My dad, Bill, was known as The Professor. People would seek out his wisdom on all sorts of things. One day, a farmer brought in a mysterious rock he'd found on his large property, befuddled by the fact it had fallen out of the sky. My father realised it was a meteor, and it's still in a museum today. Old Bill had a penchant for Russian literature and growing up in the pub with my five siblings was like living in a Tolstoy novel. We had several servants and cooks fawning over us, adding to the list of protagonists. One of my sisters became a nurse and married a doctor, the other married a solicitor, one became a nun and I became a filmmaker.
When I first went to London, in the early 1960s, my first job was working for Sid Bernstein, who had not long ago started up Granada Television. I was only about 22 when I started making a film about the Lusitania (a British ocean liner). Everything that could go wrong with it did, as can happen when you are relying on variables such as unpredictable weather in the Irish Sea to recreate a ship's sinking. I was worried that Sid would be displeased. He called me aside afterwards and said, "I don't care if a film is over budget if it's a good film. But every pound I spend over budget on a bad film is a bad investment." Luckily, he rated it.
My next post was at the BBC, making feature documentaries. My boss was David Attenborough. I pitched the idea of making a film about the Sydney Opera House.
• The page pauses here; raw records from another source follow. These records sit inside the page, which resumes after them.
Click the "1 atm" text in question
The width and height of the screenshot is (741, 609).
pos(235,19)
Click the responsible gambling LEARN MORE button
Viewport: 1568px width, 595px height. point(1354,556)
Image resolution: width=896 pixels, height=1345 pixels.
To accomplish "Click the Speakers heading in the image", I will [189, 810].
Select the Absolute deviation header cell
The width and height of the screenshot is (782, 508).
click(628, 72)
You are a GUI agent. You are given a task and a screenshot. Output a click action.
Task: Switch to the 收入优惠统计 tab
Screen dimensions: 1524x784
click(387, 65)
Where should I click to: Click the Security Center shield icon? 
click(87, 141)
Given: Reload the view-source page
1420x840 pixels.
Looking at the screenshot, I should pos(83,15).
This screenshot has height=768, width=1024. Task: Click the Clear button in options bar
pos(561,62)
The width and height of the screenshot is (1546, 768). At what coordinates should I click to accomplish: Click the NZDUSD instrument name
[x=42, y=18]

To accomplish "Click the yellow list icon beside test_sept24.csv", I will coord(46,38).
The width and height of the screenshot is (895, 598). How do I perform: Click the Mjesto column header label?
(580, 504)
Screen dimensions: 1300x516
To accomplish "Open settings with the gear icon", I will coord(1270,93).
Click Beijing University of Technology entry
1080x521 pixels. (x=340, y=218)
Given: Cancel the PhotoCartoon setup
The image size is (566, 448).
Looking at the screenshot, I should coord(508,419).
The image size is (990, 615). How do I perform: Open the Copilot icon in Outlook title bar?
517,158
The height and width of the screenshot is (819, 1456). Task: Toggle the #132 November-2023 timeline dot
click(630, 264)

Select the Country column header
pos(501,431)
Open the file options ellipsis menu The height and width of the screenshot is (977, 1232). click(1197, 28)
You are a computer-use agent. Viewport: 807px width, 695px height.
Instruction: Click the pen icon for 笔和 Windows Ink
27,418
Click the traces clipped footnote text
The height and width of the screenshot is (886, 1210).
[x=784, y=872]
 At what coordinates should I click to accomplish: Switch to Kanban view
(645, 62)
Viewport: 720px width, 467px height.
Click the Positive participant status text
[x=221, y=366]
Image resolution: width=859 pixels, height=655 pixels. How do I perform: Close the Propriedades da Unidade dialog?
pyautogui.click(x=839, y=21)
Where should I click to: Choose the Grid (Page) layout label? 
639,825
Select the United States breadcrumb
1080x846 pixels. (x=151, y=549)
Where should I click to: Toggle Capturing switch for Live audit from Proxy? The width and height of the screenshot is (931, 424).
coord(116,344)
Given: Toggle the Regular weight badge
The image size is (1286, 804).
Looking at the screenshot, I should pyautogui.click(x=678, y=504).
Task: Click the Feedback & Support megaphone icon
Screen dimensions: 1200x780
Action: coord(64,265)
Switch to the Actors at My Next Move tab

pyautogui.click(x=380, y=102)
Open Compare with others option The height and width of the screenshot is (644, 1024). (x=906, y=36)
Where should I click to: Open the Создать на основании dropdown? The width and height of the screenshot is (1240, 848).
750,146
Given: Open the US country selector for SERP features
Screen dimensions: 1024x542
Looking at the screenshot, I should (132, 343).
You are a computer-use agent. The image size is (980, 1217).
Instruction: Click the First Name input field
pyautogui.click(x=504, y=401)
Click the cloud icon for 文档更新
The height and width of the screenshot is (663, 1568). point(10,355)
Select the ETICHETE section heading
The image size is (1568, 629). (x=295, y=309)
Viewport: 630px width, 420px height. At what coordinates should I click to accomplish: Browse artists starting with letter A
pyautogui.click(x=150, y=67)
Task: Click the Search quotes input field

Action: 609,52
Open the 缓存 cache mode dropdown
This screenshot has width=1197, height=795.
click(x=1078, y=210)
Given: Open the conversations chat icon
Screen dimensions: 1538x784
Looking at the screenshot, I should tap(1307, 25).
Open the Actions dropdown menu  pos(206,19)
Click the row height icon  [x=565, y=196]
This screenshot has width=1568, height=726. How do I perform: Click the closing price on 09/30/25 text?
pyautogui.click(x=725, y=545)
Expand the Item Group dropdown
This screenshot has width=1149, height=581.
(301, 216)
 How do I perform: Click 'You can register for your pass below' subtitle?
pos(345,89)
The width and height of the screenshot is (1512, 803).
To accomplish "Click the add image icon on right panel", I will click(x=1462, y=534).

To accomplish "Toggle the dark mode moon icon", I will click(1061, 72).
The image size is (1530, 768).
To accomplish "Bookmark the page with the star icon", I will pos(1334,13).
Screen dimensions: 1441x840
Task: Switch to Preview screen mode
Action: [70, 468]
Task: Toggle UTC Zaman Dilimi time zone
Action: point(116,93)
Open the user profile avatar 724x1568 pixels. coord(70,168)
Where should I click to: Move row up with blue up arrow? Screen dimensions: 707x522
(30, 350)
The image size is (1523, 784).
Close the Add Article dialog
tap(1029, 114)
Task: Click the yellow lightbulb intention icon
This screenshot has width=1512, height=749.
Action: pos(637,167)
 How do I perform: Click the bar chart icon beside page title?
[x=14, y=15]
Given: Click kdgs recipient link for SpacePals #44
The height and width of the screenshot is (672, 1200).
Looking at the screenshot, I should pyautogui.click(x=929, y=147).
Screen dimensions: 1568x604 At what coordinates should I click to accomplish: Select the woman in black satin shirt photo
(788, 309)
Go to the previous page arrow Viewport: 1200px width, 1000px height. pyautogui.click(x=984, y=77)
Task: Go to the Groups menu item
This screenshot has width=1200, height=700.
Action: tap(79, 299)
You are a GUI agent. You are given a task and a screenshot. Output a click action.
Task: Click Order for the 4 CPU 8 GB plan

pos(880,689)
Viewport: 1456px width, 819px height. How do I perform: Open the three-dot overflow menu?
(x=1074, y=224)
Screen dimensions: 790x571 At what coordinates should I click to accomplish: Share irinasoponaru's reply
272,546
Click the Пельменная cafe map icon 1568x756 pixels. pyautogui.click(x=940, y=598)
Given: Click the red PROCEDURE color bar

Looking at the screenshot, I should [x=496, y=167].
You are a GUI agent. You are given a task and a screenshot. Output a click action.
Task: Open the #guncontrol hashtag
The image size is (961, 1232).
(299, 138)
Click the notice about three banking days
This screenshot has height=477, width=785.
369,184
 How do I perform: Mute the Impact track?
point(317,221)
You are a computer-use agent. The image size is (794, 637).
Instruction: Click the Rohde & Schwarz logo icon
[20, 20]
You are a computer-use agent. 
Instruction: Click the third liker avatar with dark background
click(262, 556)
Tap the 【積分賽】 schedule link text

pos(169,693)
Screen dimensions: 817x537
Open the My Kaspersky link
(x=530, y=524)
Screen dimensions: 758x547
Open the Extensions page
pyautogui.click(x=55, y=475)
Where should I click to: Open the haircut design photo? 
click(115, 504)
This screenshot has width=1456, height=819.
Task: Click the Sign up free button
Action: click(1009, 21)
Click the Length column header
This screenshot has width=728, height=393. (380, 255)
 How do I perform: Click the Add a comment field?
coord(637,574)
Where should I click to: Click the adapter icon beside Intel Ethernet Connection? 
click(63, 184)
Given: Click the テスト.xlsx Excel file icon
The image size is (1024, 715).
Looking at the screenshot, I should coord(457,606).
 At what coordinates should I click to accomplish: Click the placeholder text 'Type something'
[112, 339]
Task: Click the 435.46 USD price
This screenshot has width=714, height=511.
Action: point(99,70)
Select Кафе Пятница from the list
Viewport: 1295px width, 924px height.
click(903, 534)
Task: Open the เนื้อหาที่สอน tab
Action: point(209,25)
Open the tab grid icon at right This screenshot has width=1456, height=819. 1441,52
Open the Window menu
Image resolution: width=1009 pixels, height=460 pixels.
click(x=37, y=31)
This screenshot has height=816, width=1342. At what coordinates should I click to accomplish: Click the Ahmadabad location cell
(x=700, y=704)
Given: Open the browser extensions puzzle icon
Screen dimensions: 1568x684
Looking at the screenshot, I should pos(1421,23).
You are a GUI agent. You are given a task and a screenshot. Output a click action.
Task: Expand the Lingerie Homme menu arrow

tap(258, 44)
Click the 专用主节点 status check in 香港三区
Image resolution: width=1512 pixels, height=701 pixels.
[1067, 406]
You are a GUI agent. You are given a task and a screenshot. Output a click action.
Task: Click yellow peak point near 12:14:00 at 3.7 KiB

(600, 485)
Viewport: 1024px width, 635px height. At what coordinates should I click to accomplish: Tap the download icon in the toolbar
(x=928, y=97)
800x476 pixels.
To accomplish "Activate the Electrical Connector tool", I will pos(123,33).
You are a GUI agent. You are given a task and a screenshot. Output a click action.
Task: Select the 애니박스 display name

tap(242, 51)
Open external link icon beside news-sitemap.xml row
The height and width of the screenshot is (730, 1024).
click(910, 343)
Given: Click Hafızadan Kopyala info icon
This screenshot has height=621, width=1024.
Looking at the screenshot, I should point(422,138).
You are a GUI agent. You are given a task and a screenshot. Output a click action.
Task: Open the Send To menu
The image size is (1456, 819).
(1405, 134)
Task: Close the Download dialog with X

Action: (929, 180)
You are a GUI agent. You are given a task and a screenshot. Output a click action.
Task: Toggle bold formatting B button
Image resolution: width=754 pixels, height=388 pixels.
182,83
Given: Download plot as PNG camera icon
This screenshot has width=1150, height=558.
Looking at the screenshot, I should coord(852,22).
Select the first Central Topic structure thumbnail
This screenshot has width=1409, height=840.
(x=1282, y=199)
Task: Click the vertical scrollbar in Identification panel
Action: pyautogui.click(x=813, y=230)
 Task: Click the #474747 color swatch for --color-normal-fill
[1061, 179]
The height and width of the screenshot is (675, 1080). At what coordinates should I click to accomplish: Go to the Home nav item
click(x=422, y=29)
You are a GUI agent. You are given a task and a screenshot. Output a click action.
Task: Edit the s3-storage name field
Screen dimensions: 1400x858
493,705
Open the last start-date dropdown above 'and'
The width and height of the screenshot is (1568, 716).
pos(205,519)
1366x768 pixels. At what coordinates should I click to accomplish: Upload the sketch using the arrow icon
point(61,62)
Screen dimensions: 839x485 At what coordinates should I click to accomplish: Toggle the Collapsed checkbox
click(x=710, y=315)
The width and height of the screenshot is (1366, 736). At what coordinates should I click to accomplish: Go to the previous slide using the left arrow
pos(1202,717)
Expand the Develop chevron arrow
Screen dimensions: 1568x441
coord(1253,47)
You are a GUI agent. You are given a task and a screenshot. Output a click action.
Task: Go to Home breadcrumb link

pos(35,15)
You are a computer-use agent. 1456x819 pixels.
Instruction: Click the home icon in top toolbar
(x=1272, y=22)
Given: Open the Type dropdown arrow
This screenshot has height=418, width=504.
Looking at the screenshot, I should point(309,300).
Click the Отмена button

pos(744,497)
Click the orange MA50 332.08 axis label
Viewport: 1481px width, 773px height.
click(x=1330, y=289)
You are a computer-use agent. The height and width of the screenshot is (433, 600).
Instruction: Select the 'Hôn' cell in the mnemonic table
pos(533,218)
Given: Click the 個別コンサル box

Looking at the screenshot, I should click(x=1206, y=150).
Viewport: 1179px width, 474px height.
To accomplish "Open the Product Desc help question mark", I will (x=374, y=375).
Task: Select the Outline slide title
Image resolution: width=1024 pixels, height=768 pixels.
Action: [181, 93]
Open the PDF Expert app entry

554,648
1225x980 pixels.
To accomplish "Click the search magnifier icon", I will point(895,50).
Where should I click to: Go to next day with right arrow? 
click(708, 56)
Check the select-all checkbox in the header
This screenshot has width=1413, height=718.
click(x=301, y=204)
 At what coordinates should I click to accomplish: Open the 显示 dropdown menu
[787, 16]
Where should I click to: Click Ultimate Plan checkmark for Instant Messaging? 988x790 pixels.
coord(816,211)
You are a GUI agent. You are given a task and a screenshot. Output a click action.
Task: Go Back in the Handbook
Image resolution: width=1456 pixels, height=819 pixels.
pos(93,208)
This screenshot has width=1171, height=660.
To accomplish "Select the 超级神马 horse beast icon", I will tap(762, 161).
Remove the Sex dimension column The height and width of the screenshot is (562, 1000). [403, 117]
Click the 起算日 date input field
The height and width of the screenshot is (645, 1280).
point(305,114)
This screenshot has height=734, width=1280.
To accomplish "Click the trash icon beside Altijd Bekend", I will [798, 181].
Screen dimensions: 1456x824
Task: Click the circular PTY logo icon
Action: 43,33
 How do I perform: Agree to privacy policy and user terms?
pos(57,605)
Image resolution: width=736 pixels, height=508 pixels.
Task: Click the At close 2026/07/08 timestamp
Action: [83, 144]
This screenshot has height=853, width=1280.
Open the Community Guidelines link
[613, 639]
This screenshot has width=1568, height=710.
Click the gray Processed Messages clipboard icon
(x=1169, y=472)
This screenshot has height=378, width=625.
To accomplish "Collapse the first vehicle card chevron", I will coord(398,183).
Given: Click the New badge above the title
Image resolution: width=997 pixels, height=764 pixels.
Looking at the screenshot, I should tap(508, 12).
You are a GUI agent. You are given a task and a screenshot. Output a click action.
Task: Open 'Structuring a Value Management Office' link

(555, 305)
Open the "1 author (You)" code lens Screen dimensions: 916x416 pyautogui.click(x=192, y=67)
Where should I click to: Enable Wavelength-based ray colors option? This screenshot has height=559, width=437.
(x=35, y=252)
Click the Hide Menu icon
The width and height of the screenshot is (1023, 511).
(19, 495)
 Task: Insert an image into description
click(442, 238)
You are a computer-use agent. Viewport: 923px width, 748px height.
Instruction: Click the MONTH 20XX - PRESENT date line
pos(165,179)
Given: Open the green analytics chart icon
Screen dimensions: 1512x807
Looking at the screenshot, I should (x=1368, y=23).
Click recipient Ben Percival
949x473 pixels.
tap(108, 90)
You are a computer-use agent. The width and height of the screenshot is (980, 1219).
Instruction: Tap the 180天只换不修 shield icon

He gave the project the green light in spite of opposition by the NSW government and the ABC (Australian Broadcasting Corporation).
Australia back then was a cultural desert. People thought we had beautiful beaches and everything we needed. They didn't see the need for an expensive opera house built on a site they were used to seeing as a tram shunting area. During all this brouhaha, I was sharing a house with a few other people in Sydney's Paddington, including Lin, the daughter of the opera house's architect, Jorn Utzon. Lin and I have remained friends. I know she was pleased that the Australian government made peace with Jorn in 2006 and apologised for not having the foresight to build the Opera House in a way that remained totally true to his magnificent vision. This was a cathartic closure that, I suspect, would otherwise have remained a gaping wound up until his death in 2008.
In the late 60s, when I was in my early 20s, I spent a year making (Weiley's film about the Sydney Opera House). It aired only once before the BBC was instructed to cut it up and dispose of it. No one ever told me why. A misfiled copy was discovered recently and, 45 years after it was made, the film had its Australian premiere at the Opera House.